■ WORK REQUIRED ■
Here are some entries. Repeat all of them exactly.

■ Collected data entries ■
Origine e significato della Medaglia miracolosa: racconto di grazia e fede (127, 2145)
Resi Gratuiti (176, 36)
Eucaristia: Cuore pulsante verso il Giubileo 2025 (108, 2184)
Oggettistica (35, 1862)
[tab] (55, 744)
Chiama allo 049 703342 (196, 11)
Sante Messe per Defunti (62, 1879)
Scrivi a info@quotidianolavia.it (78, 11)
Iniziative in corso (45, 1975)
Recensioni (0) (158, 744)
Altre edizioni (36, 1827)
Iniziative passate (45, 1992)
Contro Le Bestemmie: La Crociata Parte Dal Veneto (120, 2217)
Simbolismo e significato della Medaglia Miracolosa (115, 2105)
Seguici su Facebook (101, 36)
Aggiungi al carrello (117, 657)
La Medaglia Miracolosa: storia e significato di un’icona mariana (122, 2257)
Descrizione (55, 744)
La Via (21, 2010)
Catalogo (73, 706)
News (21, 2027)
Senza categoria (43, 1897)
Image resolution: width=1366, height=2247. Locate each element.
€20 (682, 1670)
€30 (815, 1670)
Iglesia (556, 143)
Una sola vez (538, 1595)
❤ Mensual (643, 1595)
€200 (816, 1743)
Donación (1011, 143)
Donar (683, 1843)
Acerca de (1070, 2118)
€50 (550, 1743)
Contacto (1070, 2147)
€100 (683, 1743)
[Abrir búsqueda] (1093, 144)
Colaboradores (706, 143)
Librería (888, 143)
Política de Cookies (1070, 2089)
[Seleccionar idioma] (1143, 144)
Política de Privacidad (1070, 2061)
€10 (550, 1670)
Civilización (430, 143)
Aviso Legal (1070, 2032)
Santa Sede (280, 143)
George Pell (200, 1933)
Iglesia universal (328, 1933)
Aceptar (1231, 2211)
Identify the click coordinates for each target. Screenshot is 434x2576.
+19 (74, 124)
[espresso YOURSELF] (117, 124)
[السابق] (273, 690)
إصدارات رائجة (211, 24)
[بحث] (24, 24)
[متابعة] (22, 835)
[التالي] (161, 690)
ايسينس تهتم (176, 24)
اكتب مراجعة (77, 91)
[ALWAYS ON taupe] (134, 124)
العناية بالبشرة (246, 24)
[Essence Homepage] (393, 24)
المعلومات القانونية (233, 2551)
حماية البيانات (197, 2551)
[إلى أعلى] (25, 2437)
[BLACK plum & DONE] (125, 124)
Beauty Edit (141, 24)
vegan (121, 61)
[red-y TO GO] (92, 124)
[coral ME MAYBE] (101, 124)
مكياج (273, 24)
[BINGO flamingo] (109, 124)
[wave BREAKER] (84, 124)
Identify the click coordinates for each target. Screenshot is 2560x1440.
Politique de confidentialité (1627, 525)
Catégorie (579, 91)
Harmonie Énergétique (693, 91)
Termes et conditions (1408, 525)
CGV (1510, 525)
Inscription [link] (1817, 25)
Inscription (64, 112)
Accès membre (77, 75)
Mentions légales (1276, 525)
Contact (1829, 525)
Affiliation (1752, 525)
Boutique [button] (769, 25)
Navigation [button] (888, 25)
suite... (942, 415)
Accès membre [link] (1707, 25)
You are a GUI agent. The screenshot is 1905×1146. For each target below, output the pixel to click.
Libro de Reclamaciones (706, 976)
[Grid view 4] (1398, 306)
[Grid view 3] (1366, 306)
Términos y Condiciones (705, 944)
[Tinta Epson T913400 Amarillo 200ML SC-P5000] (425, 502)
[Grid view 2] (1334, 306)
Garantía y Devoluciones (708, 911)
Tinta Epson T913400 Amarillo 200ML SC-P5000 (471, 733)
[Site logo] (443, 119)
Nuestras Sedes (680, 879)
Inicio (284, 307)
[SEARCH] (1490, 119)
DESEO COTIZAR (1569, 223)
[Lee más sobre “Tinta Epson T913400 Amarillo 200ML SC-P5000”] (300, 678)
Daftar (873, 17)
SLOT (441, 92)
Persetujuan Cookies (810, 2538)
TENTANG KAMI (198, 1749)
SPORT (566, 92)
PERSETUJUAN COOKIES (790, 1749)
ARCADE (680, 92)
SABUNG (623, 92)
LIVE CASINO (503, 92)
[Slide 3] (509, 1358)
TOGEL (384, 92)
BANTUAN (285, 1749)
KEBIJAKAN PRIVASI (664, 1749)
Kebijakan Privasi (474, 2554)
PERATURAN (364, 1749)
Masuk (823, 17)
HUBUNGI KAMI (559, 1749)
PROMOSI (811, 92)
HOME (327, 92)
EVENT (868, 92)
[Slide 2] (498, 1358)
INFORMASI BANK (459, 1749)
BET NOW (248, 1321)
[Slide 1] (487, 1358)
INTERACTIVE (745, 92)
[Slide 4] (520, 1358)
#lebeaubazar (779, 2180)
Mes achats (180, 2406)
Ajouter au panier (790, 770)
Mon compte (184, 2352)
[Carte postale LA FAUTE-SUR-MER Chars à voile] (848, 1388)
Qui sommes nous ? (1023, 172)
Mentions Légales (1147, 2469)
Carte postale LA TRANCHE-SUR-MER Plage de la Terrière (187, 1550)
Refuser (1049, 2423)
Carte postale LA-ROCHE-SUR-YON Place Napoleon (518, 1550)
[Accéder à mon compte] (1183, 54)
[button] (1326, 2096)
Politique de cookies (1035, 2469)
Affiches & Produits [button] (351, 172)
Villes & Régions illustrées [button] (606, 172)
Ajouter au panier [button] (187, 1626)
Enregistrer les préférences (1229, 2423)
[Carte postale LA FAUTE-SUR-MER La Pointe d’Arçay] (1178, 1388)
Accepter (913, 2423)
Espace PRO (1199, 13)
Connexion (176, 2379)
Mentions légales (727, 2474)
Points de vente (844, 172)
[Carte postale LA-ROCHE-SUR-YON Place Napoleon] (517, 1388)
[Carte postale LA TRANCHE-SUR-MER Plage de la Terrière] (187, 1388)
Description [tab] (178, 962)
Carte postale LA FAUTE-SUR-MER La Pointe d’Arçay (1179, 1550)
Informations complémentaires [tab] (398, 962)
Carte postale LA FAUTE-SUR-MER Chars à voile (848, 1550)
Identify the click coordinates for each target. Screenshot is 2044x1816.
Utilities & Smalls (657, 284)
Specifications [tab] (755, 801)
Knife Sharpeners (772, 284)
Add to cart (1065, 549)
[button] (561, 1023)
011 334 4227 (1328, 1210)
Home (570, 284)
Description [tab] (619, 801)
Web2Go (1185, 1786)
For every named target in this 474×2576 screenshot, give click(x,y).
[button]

■ OUTPUT OF THE TASK ■
Origine e significato della Medaglia miracolosa: racconto di grazia e fede (127, 2145)
Resi Gratuiti (176, 36)
Eucaristia: Cuore pulsante verso il Giubileo 2025 (108, 2184)
Oggettistica (35, 1862)
[tab] (55, 744)
Chiama allo 049 703342 (196, 11)
Sante Messe per Defunti (62, 1879)
Scrivi a info@quotidianolavia.it (78, 11)
Iniziative in corso (45, 1975)
Recensioni (0) (158, 744)
Altre edizioni (36, 1827)
Iniziative passate (45, 1992)
Contro Le Bestemmie: La Crociata Parte Dal Veneto (120, 2217)
Simbolismo e significato della Medaglia Miracolosa (115, 2105)
Seguici su Facebook (101, 36)
Aggiungi al carrello (117, 657)
La Medaglia Miracolosa: storia e significato di un’icona mariana (122, 2257)
Descrizione (55, 744)
La Via (21, 2010)
Catalogo (73, 706)
News (21, 2027)
Senza categoria (43, 1897)
Image resolution: width=1366, height=2247. Locate each element.
€20 (682, 1670)
€30 (815, 1670)
Iglesia (556, 143)
Una sola vez (538, 1595)
❤ Mensual (643, 1595)
€200 (816, 1743)
Donación (1011, 143)
Donar (683, 1843)
Acerca de (1070, 2118)
€50 (550, 1743)
Contacto (1070, 2147)
€100 (683, 1743)
[Abrir búsqueda] (1093, 144)
Colaboradores (706, 143)
Librería (888, 143)
Política de Cookies (1070, 2089)
[Seleccionar idioma] (1143, 144)
Política de Privacidad (1070, 2061)
€10 (550, 1670)
Civilización (430, 143)
Aviso Legal (1070, 2032)
Santa Sede (280, 143)
George Pell (200, 1933)
Iglesia universal (328, 1933)
Aceptar (1231, 2211)
Identify the click coordinates for each target. Screenshot is 434x2576.
+19 (74, 124)
[espresso YOURSELF] (117, 124)
[السابق] (273, 690)
إصدارات رائجة (211, 24)
[بحث] (24, 24)
[متابعة] (22, 835)
[التالي] (161, 690)
ايسينس تهتم (176, 24)
اكتب مراجعة (77, 91)
[ALWAYS ON taupe] (134, 124)
العناية بالبشرة (246, 24)
[Essence Homepage] (393, 24)
المعلومات القانونية (233, 2551)
حماية البيانات (197, 2551)
[إلى أعلى] (25, 2437)
[BLACK plum & DONE] (125, 124)
Beauty Edit (141, 24)
vegan (121, 61)
[red-y TO GO] (92, 124)
[coral ME MAYBE] (101, 124)
مكياج (273, 24)
[BINGO flamingo] (109, 124)
[wave BREAKER] (84, 124)
Identify the click coordinates for each target. Screenshot is 2560x1440.
Politique de confidentialité (1627, 525)
Catégorie (579, 91)
Harmonie Énergétique (693, 91)
Termes et conditions (1408, 525)
CGV (1510, 525)
Inscription [link] (1817, 25)
Inscription (64, 112)
Accès membre (77, 75)
Mentions légales (1276, 525)
Contact (1829, 525)
Affiliation (1752, 525)
Boutique [button] (769, 25)
Navigation [button] (888, 25)
suite... (942, 415)
Accès membre [link] (1707, 25)
You are a GUI agent. The screenshot is 1905×1146. For each target below, output the pixel to click.
Libro de Reclamaciones (706, 976)
[Grid view 4] (1398, 306)
[Grid view 3] (1366, 306)
Términos y Condiciones (705, 944)
[Tinta Epson T913400 Amarillo 200ML SC-P5000] (425, 502)
[Grid view 2] (1334, 306)
Garantía y Devoluciones (708, 911)
Tinta Epson T913400 Amarillo 200ML SC-P5000 (471, 733)
[Site logo] (443, 119)
Nuestras Sedes (680, 879)
Inicio (284, 307)
[SEARCH] (1490, 119)
DESEO COTIZAR (1569, 223)
[Lee más sobre “Tinta Epson T913400 Amarillo 200ML SC-P5000”] (300, 678)
Daftar (873, 17)
SLOT (441, 92)
Persetujuan Cookies (810, 2538)
TENTANG KAMI (198, 1749)
SPORT (566, 92)
PERSETUJUAN COOKIES (790, 1749)
ARCADE (680, 92)
SABUNG (623, 92)
LIVE CASINO (503, 92)
[Slide 3] (509, 1358)
TOGEL (384, 92)
BANTUAN (285, 1749)
KEBIJAKAN PRIVASI (664, 1749)
Kebijakan Privasi (474, 2554)
PERATURAN (364, 1749)
Masuk (823, 17)
HUBUNGI KAMI (559, 1749)
PROMOSI (811, 92)
HOME (327, 92)
EVENT (868, 92)
[Slide 2] (498, 1358)
INFORMASI BANK (459, 1749)
BET NOW (248, 1321)
[Slide 1] (487, 1358)
INTERACTIVE (745, 92)
[Slide 4] (520, 1358)
#lebeaubazar (779, 2180)
Mes achats (180, 2406)
Ajouter au panier (790, 770)
Mon compte (184, 2352)
[Carte postale LA FAUTE-SUR-MER Chars à voile] (848, 1388)
Qui sommes nous ? (1023, 172)
Mentions Légales (1147, 2469)
Carte postale LA TRANCHE-SUR-MER Plage de la Terrière (187, 1550)
Refuser (1049, 2423)
Carte postale LA-ROCHE-SUR-YON Place Napoleon (518, 1550)
[Accéder à mon compte] (1183, 54)
[button] (1326, 2096)
Politique de cookies (1035, 2469)
Affiches & Produits [button] (351, 172)
Villes & Régions illustrées [button] (606, 172)
Ajouter au panier [button] (187, 1626)
Enregistrer les préférences (1229, 2423)
[Carte postale LA FAUTE-SUR-MER La Pointe d’Arçay] (1178, 1388)
Accepter (913, 2423)
Espace PRO (1199, 13)
Connexion (176, 2379)
Mentions légales (727, 2474)
Points de vente (844, 172)
[Carte postale LA-ROCHE-SUR-YON Place Napoleon] (517, 1388)
[Carte postale LA TRANCHE-SUR-MER Plage de la Terrière] (187, 1388)
Description [tab] (178, 962)
Carte postale LA FAUTE-SUR-MER La Pointe d’Arçay (1179, 1550)
Informations complémentaires [tab] (398, 962)
Carte postale LA FAUTE-SUR-MER Chars à voile (848, 1550)
Identify the click coordinates for each target. Screenshot is 2044x1816.
Utilities & Smalls (657, 284)
Specifications [tab] (755, 801)
Knife Sharpeners (772, 284)
Add to cart (1065, 549)
[button] (561, 1023)
011 334 4227 (1328, 1210)
Home (570, 284)
Description [tab] (619, 801)
Web2Go (1185, 1786)
For every named target in this 474×2576 screenshot, give click(x,y).
[button]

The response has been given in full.